▸ WORK TO BE COMPLETED
Convert the stretch of the records below that opens with the line containing "4590 VARI RL 102H (123, 1625)" and closes with the line containing "Watch My Daughter Seo Young Episode 20", both of those lines included, into a numbered list with no blank lines.

(Source data)
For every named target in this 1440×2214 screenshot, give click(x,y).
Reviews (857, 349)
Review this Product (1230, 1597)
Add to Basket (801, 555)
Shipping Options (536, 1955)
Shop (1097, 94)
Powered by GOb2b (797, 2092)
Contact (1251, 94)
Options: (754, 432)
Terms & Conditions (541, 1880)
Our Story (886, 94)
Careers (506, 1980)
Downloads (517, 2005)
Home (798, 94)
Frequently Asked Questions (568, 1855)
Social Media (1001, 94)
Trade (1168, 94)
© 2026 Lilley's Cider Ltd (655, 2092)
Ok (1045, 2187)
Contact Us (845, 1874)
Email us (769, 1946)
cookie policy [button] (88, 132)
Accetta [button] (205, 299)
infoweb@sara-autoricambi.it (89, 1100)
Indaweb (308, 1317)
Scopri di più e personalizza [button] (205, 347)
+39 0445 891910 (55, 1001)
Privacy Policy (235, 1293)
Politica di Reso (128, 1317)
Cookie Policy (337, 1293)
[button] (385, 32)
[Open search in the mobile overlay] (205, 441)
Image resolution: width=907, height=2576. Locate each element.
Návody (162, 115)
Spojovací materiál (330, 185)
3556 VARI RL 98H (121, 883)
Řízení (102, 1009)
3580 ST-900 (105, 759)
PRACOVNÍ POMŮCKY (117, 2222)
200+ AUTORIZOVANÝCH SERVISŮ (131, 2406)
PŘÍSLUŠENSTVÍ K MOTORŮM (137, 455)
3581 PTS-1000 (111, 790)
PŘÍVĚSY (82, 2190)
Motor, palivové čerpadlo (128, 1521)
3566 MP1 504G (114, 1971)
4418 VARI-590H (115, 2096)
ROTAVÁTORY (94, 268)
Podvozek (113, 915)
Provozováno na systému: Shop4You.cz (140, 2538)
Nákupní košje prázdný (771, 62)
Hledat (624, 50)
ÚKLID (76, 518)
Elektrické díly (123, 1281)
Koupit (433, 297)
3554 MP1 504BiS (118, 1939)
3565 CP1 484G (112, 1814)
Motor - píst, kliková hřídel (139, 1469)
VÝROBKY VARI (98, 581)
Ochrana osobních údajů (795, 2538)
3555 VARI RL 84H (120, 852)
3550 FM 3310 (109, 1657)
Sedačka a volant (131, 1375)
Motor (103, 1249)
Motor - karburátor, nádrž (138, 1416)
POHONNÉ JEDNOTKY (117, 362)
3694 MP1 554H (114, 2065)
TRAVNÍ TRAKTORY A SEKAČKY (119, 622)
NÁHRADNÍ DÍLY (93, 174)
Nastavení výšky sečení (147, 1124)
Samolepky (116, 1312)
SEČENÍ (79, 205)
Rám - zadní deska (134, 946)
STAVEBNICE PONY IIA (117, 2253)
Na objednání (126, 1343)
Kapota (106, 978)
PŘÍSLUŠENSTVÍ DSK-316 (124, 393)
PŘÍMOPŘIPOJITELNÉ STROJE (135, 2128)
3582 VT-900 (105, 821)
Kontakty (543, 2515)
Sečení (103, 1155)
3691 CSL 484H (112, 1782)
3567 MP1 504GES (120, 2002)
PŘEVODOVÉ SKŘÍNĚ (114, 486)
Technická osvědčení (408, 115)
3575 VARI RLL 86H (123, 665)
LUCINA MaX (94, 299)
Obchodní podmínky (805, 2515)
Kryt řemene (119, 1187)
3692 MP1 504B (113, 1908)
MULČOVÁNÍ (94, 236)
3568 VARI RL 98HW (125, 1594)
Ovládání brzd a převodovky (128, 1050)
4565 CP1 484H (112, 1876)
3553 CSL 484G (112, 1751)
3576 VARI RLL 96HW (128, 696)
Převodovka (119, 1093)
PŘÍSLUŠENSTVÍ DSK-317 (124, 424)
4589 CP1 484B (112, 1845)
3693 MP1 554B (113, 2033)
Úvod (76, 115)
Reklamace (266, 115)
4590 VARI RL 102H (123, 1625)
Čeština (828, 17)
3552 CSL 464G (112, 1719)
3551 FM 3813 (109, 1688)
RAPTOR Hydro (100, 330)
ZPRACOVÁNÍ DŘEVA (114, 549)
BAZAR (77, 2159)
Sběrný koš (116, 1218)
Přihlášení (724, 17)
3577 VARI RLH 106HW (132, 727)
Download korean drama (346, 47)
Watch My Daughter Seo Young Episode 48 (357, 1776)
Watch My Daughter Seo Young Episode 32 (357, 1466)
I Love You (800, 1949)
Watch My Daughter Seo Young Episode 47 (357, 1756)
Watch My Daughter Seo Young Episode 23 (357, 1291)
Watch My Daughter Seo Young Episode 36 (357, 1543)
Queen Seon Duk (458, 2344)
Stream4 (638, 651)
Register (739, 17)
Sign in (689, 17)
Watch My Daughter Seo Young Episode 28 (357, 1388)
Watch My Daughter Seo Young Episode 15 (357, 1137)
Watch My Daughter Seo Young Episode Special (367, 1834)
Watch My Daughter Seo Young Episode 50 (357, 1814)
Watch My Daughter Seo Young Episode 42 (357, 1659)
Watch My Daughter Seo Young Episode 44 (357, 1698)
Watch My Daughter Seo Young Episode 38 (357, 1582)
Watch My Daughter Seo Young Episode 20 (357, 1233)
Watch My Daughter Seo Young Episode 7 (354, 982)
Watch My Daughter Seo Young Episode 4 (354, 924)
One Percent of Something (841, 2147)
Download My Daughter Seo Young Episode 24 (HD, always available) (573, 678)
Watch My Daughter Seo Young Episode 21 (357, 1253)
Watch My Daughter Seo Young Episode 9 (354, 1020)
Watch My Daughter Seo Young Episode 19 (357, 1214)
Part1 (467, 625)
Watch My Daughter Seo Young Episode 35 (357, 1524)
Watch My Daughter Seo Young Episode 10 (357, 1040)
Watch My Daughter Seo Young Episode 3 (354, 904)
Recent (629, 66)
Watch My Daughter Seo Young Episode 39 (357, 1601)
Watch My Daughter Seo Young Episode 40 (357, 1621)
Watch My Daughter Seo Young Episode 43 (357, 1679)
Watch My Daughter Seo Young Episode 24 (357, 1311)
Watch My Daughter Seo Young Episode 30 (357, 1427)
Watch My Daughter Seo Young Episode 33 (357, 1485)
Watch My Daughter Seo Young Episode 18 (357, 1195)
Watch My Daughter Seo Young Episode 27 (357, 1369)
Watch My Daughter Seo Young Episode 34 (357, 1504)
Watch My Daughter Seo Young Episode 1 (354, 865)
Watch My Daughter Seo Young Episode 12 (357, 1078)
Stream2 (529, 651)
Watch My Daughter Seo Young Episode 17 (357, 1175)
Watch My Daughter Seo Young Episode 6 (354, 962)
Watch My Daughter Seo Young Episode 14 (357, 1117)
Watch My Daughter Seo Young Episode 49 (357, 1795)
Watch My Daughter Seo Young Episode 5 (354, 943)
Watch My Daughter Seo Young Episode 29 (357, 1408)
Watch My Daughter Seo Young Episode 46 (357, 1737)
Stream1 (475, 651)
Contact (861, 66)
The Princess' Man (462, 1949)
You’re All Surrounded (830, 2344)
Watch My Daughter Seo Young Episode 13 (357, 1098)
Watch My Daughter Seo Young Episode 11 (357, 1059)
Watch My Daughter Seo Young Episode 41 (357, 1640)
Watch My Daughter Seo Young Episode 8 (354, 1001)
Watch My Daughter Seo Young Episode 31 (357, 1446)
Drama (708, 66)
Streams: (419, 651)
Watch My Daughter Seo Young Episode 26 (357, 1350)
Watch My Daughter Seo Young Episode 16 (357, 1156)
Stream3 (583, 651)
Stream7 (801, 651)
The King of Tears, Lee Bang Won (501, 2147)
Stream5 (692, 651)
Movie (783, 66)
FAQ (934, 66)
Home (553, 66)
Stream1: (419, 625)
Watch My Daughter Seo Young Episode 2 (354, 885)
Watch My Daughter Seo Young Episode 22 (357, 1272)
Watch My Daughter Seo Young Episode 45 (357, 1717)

▸ FINISHED ANSWER
1. 4590 VARI RL 102H (123, 1625)
2. Čeština (828, 17)
3. 3552 CSL 464G (112, 1719)
4. 3551 FM 3813 (109, 1688)
5. RAPTOR Hydro (100, 330)
6. ZPRACOVÁNÍ DŘEVA (114, 549)
7. BAZAR (77, 2159)
8. Sběrný koš (116, 1218)
9. Přihlášení (724, 17)
10. 3577 VARI RLH 106HW (132, 727)
11. Download korean drama (346, 47)
12. Watch My Daughter Seo Young Episode 48 (357, 1776)
13. Watch My Daughter Seo Young Episode 32 (357, 1466)
14. I Love You (800, 1949)
15. Watch My Daughter Seo Young Episode 47 (357, 1756)
16. Watch My Daughter Seo Young Episode 23 (357, 1291)
17. Watch My Daughter Seo Young Episode 36 (357, 1543)
18. Queen Seon Duk (458, 2344)
19. Stream4 (638, 651)
20. Register (739, 17)
21. Sign in (689, 17)
22. Watch My Daughter Seo Young Episode 28 (357, 1388)
23. Watch My Daughter Seo Young Episode 15 (357, 1137)
24. Watch My Daughter Seo Young Episode Special (367, 1834)
25. Watch My Daughter Seo Young Episode 50 (357, 1814)
26. Watch My Daughter Seo Young Episode 42 (357, 1659)
27. Watch My Daughter Seo Young Episode 44 (357, 1698)
28. Watch My Daughter Seo Young Episode 38 (357, 1582)
29. Watch My Daughter Seo Young Episode 20 (357, 1233)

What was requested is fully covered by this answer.